» Records shown
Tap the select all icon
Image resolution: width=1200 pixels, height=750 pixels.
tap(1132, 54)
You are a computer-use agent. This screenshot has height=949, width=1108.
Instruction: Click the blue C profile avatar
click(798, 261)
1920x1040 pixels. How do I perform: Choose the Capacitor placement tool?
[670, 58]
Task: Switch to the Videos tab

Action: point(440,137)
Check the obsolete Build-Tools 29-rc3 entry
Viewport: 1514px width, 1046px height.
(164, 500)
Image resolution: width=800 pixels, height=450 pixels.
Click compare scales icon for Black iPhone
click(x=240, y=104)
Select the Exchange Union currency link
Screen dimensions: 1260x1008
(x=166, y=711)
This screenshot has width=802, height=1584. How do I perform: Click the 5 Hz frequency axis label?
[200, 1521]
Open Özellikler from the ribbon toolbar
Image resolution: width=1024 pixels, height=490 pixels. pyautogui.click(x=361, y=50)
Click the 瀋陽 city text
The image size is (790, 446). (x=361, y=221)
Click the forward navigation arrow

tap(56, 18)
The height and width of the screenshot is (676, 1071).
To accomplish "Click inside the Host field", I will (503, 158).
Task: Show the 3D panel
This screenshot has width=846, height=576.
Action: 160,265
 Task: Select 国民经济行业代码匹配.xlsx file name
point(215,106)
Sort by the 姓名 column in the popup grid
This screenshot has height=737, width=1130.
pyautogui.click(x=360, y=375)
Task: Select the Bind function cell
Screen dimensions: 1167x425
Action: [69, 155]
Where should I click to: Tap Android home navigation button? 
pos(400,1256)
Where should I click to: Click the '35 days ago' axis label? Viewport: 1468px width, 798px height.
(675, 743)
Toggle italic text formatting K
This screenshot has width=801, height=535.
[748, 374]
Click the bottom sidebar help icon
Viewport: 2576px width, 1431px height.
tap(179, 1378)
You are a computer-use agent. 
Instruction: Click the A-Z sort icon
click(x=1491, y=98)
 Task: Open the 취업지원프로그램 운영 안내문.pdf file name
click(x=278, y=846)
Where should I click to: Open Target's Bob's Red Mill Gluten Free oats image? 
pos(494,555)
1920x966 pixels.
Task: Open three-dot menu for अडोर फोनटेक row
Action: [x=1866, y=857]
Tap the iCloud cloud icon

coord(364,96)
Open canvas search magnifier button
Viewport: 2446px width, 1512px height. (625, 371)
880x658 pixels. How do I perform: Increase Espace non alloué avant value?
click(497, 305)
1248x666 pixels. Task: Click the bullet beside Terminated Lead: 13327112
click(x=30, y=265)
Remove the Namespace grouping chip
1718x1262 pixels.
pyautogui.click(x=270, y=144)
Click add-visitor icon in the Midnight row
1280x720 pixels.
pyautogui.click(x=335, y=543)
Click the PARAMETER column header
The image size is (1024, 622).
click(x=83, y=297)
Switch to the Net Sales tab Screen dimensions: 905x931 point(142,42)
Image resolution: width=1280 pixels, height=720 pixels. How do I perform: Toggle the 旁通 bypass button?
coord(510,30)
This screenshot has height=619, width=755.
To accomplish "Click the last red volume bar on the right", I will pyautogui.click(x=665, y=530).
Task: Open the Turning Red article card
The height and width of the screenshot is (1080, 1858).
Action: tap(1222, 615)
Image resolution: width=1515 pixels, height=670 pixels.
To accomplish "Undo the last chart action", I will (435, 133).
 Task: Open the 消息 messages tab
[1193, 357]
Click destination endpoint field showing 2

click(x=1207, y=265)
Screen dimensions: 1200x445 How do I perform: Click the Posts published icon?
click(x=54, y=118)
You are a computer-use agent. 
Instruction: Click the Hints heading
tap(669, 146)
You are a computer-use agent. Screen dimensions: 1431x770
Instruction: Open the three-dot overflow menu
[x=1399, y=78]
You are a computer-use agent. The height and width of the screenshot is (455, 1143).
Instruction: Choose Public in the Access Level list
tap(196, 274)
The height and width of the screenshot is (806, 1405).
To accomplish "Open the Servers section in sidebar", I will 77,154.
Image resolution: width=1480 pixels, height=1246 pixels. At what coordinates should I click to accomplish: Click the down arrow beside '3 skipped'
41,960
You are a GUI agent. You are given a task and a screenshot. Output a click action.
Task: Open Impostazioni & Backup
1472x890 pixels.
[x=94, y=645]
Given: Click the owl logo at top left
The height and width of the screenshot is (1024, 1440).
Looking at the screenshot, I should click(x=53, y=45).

» Task to carry out
Each line from the one containing "Instruction: Open the three-dot overflow menu" to the last line of the material above should be reproduced word for word, with nothing added.

» Written reply
Instruction: Open the three-dot overflow menu
[x=1399, y=78]
You are a computer-use agent. The height and width of the screenshot is (455, 1143).
Instruction: Choose Public in the Access Level list
tap(196, 274)
The height and width of the screenshot is (806, 1405).
To accomplish "Open the Servers section in sidebar", I will 77,154.
Image resolution: width=1480 pixels, height=1246 pixels. At what coordinates should I click to accomplish: Click the down arrow beside '3 skipped'
41,960
You are a GUI agent. You are given a task and a screenshot. Output a click action.
Task: Open Impostazioni & Backup
1472x890 pixels.
[x=94, y=645]
Given: Click the owl logo at top left
The height and width of the screenshot is (1024, 1440).
Looking at the screenshot, I should click(x=53, y=45).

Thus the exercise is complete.